The copy must hold exactly the lines from the one with "The width and" through the end of the listing below, and nothing else, with no pictures.

SOURCE DATA =
==========
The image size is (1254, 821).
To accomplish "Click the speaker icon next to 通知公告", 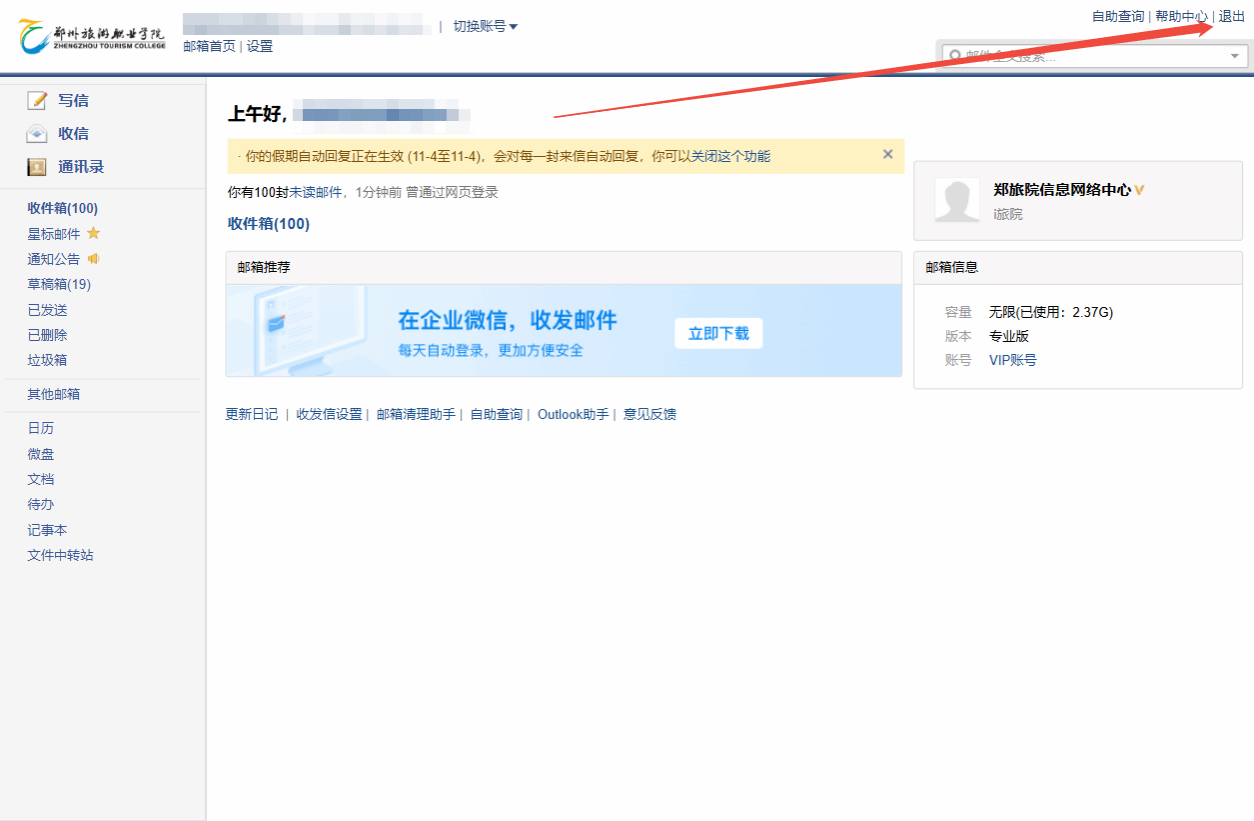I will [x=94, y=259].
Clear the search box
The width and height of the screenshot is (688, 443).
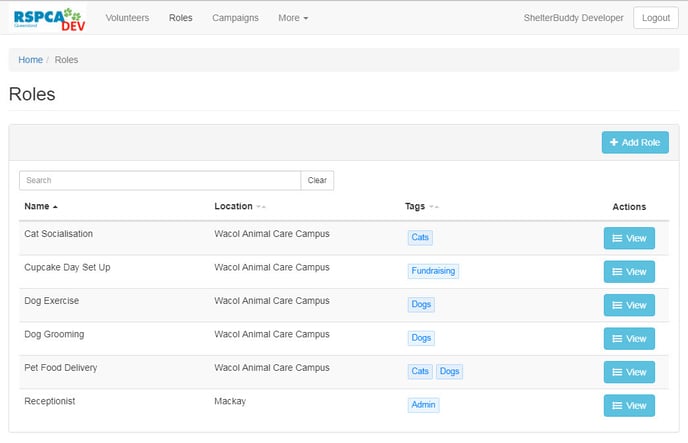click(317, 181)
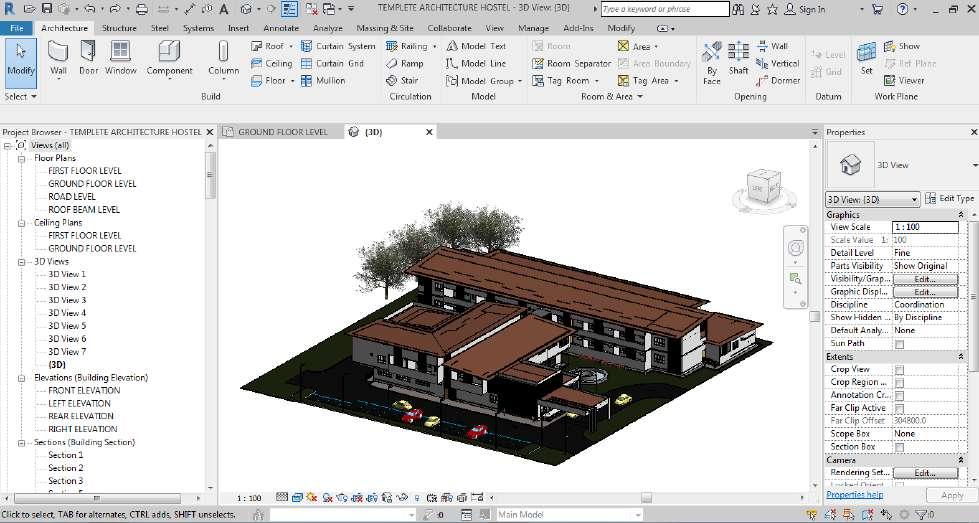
==========
EXERCISE SOLUTION =
The width and height of the screenshot is (688, 443).
click(317, 181)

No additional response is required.